Actually I figured it out, first you have to use the "cmd" to declare and initialize a SqlDataAdapter as: [SqlDataAdapter da = new SqlDataAdapter(cmd);], then [da.SelectCommand = cmd;], and finally [da.Fill(ds);] where "ds" is a dataset that you have previously declared.. Then you can use this dataset to read data anyway you desire :)

@Guffa 2013-04-17 21:35:52

@M009: Yes, that is another way to do the same thing. The data adapter uses ExecuteReader.

@Guffa 2014-11-13 17:19:09

@volearix: Regarding your suggested edit; There is no "standard C# bracketing format", and all brackets that are not strictly needed should not be removed.

@Robert Achmann 2014-11-25 03:23:07

Just an extra bit of info - you should not name your application stored procedures with an sp_ prefix, like above with sp_Add_contact. the sp_ prefix is a system stored proc naming convention, that, when SQL sees it, will search through all system stored procedures first before any application or user space stored procs. As a matter of performance, if you care about that in your application, the sp_ prefix will degrade your response times.

@Guffa 2014-11-25 09:08:03

@RobertAchmann: I am vwry well aware of that, but didn't think to comment on it at the time. You should direct that comment to the OP, as thats where the procedure name comes from.

@Robert Achmann 2014-11-25 16:42:26

@Guffa - 'above' should have been 'above in OP' - I didn't mean to direct this at you... This was the accepted answer, so I posted my comment here - sorry, I'll put this under the OP next time... :)

@Dylan Czenski 2016-05-06 15:33:13

does the parameters' case matter? are @FirstName and @FIRSTNAME the same?

@Guffa 2016-05-10 08:37:27

@DylanChen: That depends on the database settings.
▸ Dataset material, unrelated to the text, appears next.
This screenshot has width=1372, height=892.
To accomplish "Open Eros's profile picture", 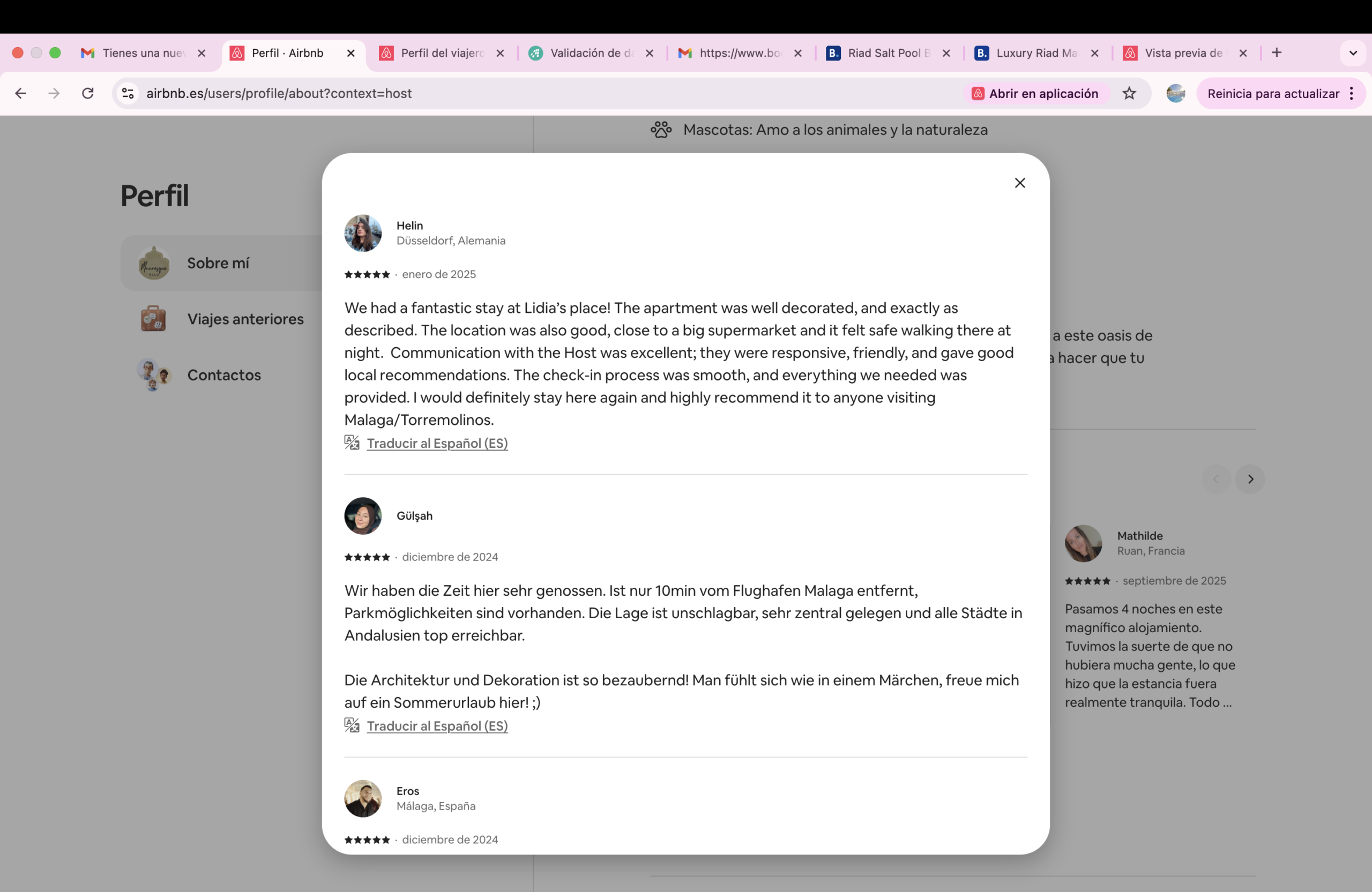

The default setting is that identifiers are not case sensetive.

@Dylan Czenski 2016-05-11 14:55:53

@Guffa do you mean the settings in SQL Server/SQL Developer, or in Visual Studio's Server Explorer?

@Guffa 2016-05-12 14:22:14

@DylanChen: It's the collation setting of the database that determines whether identifiers are case sensetive.

@KeplerIO 2017-06-02 23:04:42

Hello all, this answer just helped me out. My only question is: does writing your stored procedure name as a parameter in the SqlCommand constructor automatically resolve your stored procedure in the DB without having to tell the C# app what it is somehow?